À première vue, la perspective de Marino est conservationniste, mais en observant les cachalots, je prends conscience qu’elle recèle quelque chose de neuf, une notion qui a rapport avec notre intelligence, pas seulement avec celle des cétacés. Nous qui avons toujours cherché dans les étoiles les signes d’une autre vie intelligente, nous commençons à soupçonner qu’elle existe ici-bas, mais ce que nous en savons – le fait que, pendant 35 millions d’années, les cétacés ont possédé les plus gros cerveaux et les cultures les plus avancées de notre planète – ne nous permet pas de déterminer sa nature profonde. Alors que nos ressources intellectuelles sont massivement consacrées à la manipulation des objets et des idées, les capacités affectives et cognitives des cétacés semblent plutôt investies dans les rapports sociaux qu’ils entretiennent les uns avec les autres. N’ayant pas de mains, ils ne peuvent pas manipuler leur environnement, mais leur cerveau le perçoit d’une manière qui nous échappe.
Reste que nous pouvons connaître et comprendre au moins quelques facettes de cette étrange intelligence. Comme l’attesteraient tous ceux qui ont un chien ou un chat, nous savons assez facilement si un animal est agressif, affectueux, calculateur même, parce que nous partageons ces traits-là. Je peux comprendre la soif de caresses des cachalots, leur loyauté mutuelle, leur curiosité. Et je ne parle que des comportements qui se laissent observer. La science nous suggère d’autres points communs: la capacité d’élaborer une culture, de communiquer, d’inventer. En comparant les intelligences animale et humaine, on se rend compte qu’il y a toujours une part de différence et une autre de similitude; les proportions varient d’une espèce à l’autre, c’est tout.

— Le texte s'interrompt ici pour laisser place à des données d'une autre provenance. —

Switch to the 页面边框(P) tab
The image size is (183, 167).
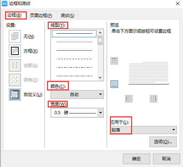[41, 15]
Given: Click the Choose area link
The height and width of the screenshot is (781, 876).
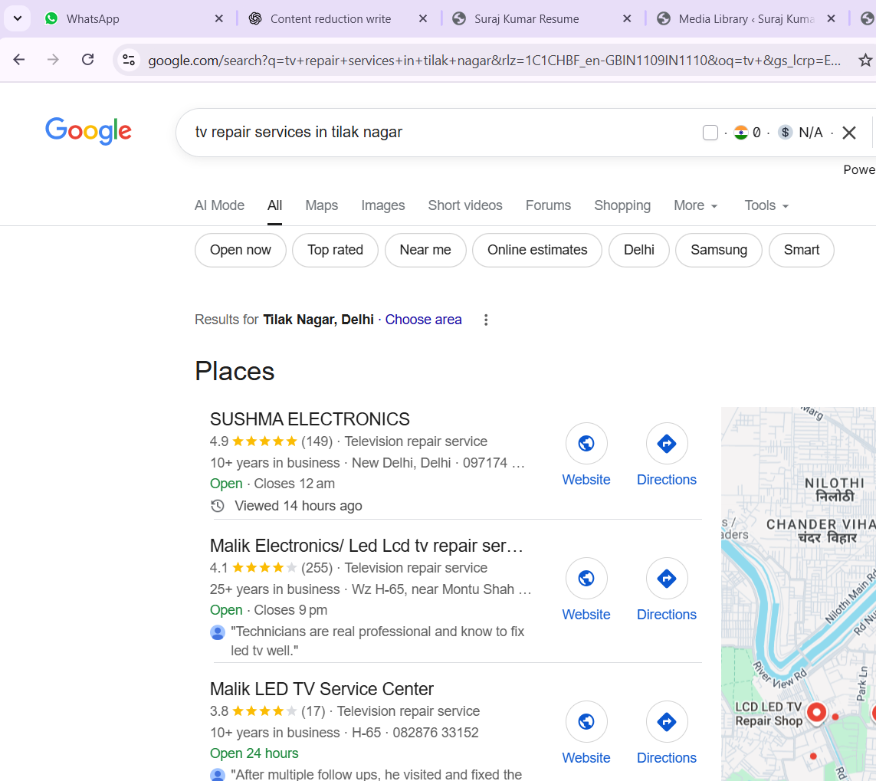Looking at the screenshot, I should [x=423, y=320].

Ainsi, ce que nous avons de commun avec une bactérie est beaucoup plus limité que ce que nous partageons avec une baleine et encore plus, peut-être, avec notre proche parent le chimpanzé. D’une certaine manière, le mystère de la communication entre les animaux et nous n’est qu’une extension du vieux problème de la communication humaine: nous ne pouvons jamais appréhender la totalité d’une expérience vitale – d’autant moins que l’autre a grandi dans un milieu culturel différent – mais il existe de larges zones de chevauchement que la science, l’empathie et l’imagination peuvent élargir.

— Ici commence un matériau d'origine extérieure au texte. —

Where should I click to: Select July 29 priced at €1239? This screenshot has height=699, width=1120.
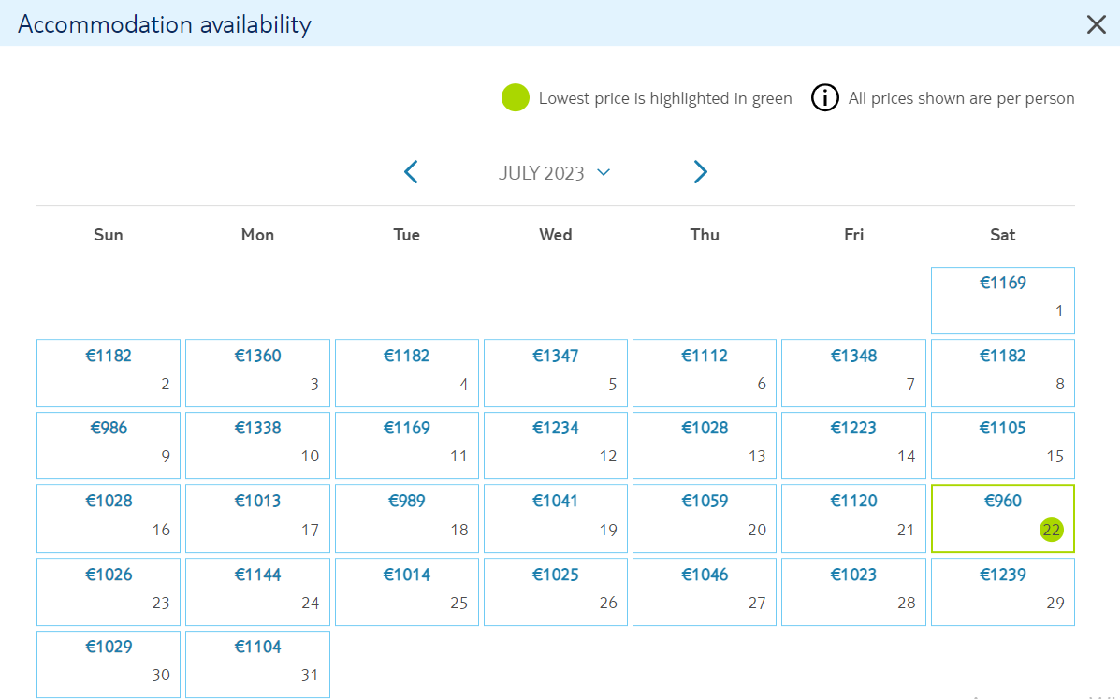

Qu’est-ce qu’une personne? Un être, certes, mais doté d’un attribut issu de notre rapport à lui. Quand nous reconnaissons l’existence d’une personne, nous admettons qu’il y a là un autre point de vue, fort d’une cohérence interne et d’une intégrité spécifiques. Quoi qu’il arrive sur le plan juridique au cours des années qui viennent, l’octroi de ce statut à des animaux est un choix personnel avant tout. Chacun de nous tranchera la question différemment, mais la vraie promesse de la nation cétacéenne réside dans notre aptitude collective à reconnaître le foisonnement de cultures et d’histoires étrangères qui nous entoure. Nous sommes invités à rallier la communauté de la Nature, à nous rattacher aux autres «personnes» de la planète comme par une invisible toile d’écholocalisation.
En ce qui concerne les cachalots, l’observation me suffit pour l’instant. Peu à peu, ils cessent de batifoler et s’éloignent du bateau. Soudain, comme s’ils répondaient à un signal imperceptible, ils courbent leurs vastes dos et lèvent leurs queues ciselées haut dans les airs. Six empreintes bien nettes flottent dans leur sillage.